* WHAT IS BEING ASKED: Show every line of the data that contains the string "will".

==========

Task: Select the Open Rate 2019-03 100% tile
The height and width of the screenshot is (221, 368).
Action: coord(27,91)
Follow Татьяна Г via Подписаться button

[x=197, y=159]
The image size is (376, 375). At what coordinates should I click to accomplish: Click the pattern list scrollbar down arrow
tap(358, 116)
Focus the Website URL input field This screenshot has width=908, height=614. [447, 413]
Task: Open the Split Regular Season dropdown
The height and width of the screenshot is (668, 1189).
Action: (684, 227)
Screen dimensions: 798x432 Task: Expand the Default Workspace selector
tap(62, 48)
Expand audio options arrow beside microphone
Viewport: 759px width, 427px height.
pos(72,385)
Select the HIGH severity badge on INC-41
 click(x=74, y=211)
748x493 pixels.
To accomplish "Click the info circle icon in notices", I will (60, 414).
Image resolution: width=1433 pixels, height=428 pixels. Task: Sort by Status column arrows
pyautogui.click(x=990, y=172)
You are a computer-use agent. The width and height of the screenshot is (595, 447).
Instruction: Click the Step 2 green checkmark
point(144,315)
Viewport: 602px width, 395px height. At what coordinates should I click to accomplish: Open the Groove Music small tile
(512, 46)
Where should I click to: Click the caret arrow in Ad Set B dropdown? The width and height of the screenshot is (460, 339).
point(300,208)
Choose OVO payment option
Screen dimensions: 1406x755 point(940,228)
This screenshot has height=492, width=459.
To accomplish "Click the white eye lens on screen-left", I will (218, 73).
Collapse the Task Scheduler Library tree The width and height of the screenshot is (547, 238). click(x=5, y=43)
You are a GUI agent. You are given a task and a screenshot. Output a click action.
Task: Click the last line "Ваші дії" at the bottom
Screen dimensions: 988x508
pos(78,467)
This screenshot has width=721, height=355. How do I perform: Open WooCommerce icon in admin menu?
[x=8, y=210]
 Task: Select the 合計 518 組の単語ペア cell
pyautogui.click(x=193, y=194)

==========

* EXPECTED ANSWER:
To accomplish "Click the info circle icon in notices", I will (60, 414).
To accomplish "Click the white eye lens on screen-left", I will (218, 73).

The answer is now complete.